Nand Kishore was driven from his home because he had become a Christian. His dearest friends would not eat with him, or suffer him to cross their thresholds; his younger brother seized on his small property; and, worst of all, his widowed mother, Harmuzi, beating her breast, cursed her first-born, who had been to her as the apple of her eye. Then the soul of Nand Kishore was sorely smitten; in great grief he turned from the door of what had been his home from his childhood. But he remembered the words of the Saviour for whose sake he had given up all: If any man love father or mother more than Me, he is not worthy of Me. Blessed are they that are persecuted for righteousness’ sake: for theirs is the kingdom of heaven.

Harmuzi had in her anger cursed her first-born, but her heart clung to him still. Great was her grief when, a year afterwards, she heard a report of the death of Nand Kishore. And Harmuzi had other sore trials: blindness gradually came upon her, till at last all the light of heaven to her was darkened. And her son Mohendro showed her no love or respect. He had married a proud woman, who despised her poor blind mother-in-law, and made her life bitter with cruel words. Mohendro more than once even struck[52] his afflicted mother; and Harmuzi was treated as a slave in the house which had once been her own.

“Ah! my poor Nand Kishore would not have behaved to me thus!” sighed the unhappy mother, when she remembered him whom she had cursed, only because he had done what he felt to be right.

Harmuzi’s cruel daughter-in-law grudged her even the food which she ate. “Thou canst not grind the corn, or bring water from the well,” she said; “and yet thou dost devour our substance. Go out into the street and beg!
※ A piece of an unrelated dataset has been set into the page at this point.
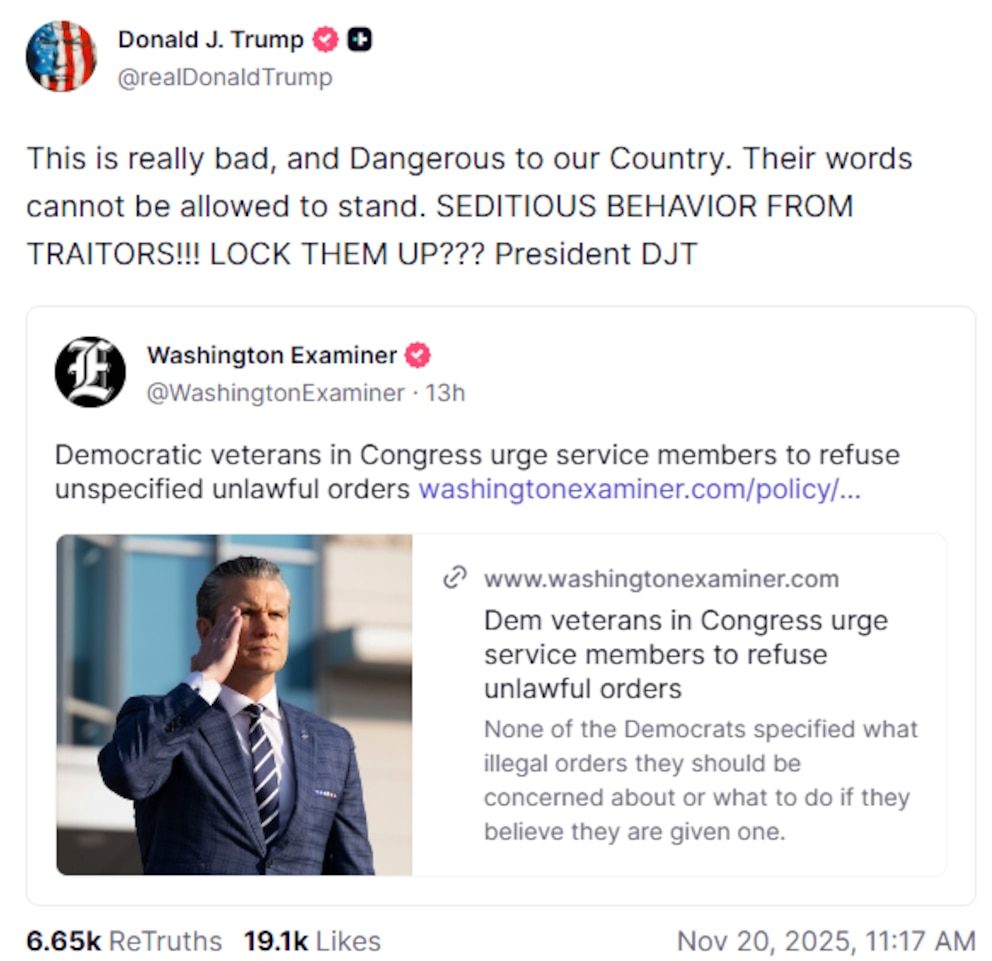Image resolution: width=992 pixels, height=961 pixels.
Task: View the 6.65k ReTruths list
Action: (x=124, y=941)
When passers-by look on your blind eyes, they may at least put a handful of grain into your vessel.”

Hungry and sad, and bowed down by sorrow, poor Harmuzi, wrapped in her chaddar, sat at the corner of a street, with a brass vessel, called a bartan, beside her, and held out her thin hand for alms. She had sat there for hours, whilst many passed by her, but as yet she had received nothing from any one,—not so much as a word of pity. At last Harmuzi heard a slight sound, as if something were being poured into her bartan; and when she put forth her hand to feel, lo! the vessel was full of rice. Then some one gently took the blind woman by the hand, and raised her, and led her back towards the house of the undutiful son. Harmuzi blessed the kind stranger again and again, and asked Vishnu to load him with blessings. He who led her spake not a word in reply, but left her at the corner of a street that was nigh to the house of her undutiful son.

The next day Harmuzi was again driven forth by her daughter-in-law to beg, and felt her way slowly to the same spot where the merciful stranger had found her. This time she had not to wait so long. Again was her bartan filled with rice, again the same gentle hand led the blind woman back; and she blessed him who had showed her mercy. But the stranger spake no word in reply.
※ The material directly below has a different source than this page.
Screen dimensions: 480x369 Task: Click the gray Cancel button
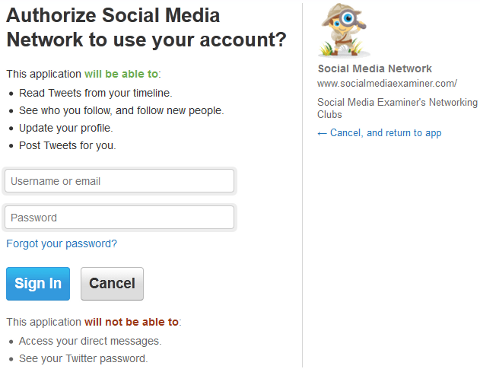[x=112, y=284]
And this went on for many days. The supply of rice never failed, and Harmuzi knew not that he who filled her bartan often himself hungered that she might be fed. Harmuzi marvelled that she never heard the sound of the stranger’s voice. “He hath been smitten with dumbness,” she said to herself.
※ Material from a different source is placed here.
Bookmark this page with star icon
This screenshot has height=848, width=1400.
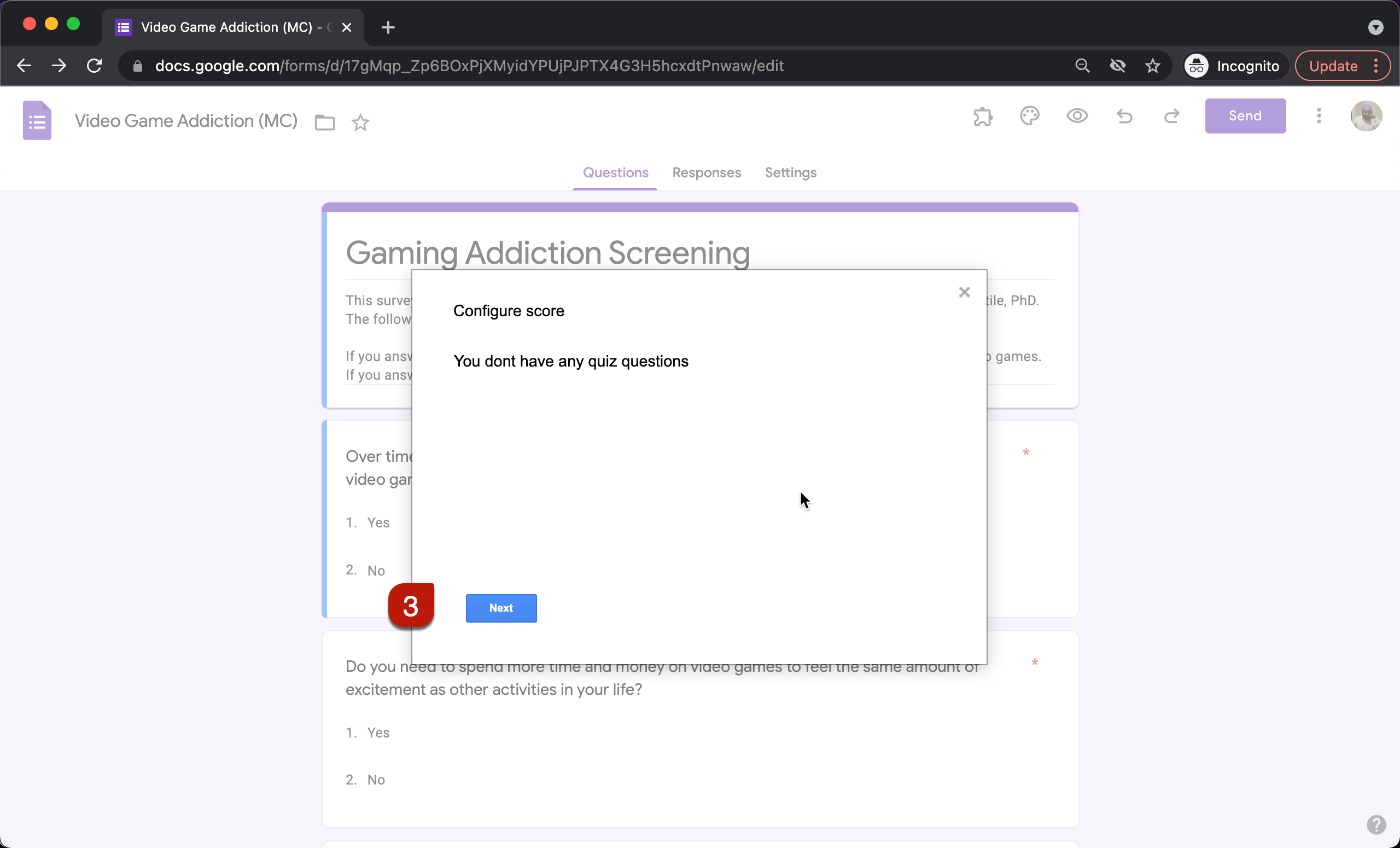1152,66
One day poor Harmuzi, with bruise marks on her face, sat in her usual place; she was bitterly weeping, for the hand of her wicked younger son had been lifted up against his blind and helpless mother. At the sight of Harmuzi’s bruises and tears, he who had so long restrained himself[53] could keep silence no longer.

“O mother—mother!” he cried. Harmuzi knew the voice of her lost Nand Kishore, and suddenly rising and stretching out her arms, she fell on his neck weeping.